- Istruzioni -
Trascriva di nuovo l'intero materiale, sostituendo "Платья" con "Сарафаны" e lasciando invariato tutto il resto. Escluda le immagini dalla risposta.

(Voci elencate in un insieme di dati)
>>>

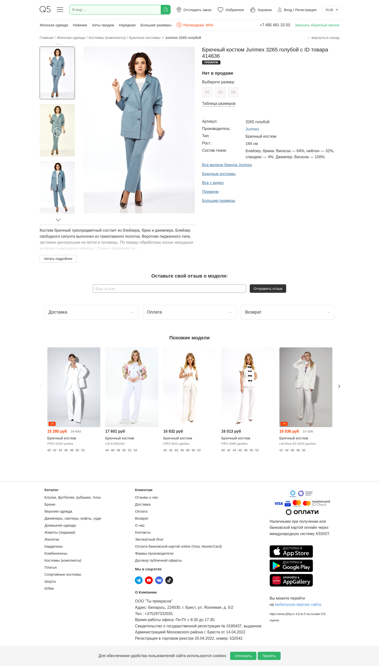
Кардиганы (53, 546)
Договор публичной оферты (158, 560)
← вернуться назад (323, 38)
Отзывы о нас (146, 497)
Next (338, 385)
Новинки (80, 25)
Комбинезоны (55, 553)
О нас (140, 525)
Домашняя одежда (60, 525)
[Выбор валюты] (330, 10)
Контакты (143, 532)
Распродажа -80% (194, 25)
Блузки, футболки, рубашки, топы (72, 497)
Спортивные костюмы (62, 574)
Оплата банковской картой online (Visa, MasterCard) (178, 546)
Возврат (141, 518)
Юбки (49, 588)
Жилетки (51, 539)
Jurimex (252, 129)
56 (233, 92)
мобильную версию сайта (298, 604)
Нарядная (127, 25)
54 (220, 92)
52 (207, 92)
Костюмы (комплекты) (62, 560)
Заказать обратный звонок (317, 25)
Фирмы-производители (154, 553)
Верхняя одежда (58, 511)
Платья (50, 567)
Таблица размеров (218, 103)
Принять (269, 656)
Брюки (49, 504)
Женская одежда (54, 25)
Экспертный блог (149, 539)
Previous (40, 385)
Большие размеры (156, 25)
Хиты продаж (103, 25)
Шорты (50, 581)
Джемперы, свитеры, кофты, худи (72, 518)
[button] (58, 44)
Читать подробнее (58, 259)
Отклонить (243, 656)
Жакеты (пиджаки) (59, 532)
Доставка (142, 504)
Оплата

<<<

- Risposta scritta -
Кардиганы (53, 546)
Договор публичной оферты (158, 560)
← вернуться назад (323, 38)
Отзывы о нас (146, 497)
Next (338, 385)
Новинки (80, 25)
Комбинезоны (55, 553)
О нас (140, 525)
Домашняя одежда (60, 525)
[Выбор валюты] (330, 10)
Контакты (143, 532)
Распродажа -80% (194, 25)
Блузки, футболки, рубашки, топы (72, 497)
Спортивные костюмы (62, 574)
Оплата банковской картой online (Visa, MasterCard) (178, 546)
Возврат (141, 518)
Юбки (49, 588)
Жилетки (51, 539)
Jurimex (252, 129)
56 (233, 92)
мобильную версию сайта (298, 604)
Нарядная (127, 25)
54 (220, 92)
52 (207, 92)
Костюмы (комплекты) (62, 560)
Заказать обратный звонок (317, 25)
Фирмы-производители (154, 553)
Верхняя одежда (58, 511)
Сарафаны (50, 567)
Таблица размеров (218, 103)
Принять (269, 656)
Брюки (49, 504)
Женская одежда (54, 25)
Экспертный блог (149, 539)
Previous (40, 385)
Большие размеры (156, 25)
Хиты продаж (103, 25)
Шорты (50, 581)
Джемперы, свитеры, кофты, худи (72, 518)
[button] (58, 44)
Читать подробнее (58, 259)
Отклонить (243, 656)
Жакеты (пиджаки) (59, 532)
Доставка (142, 504)
Оплата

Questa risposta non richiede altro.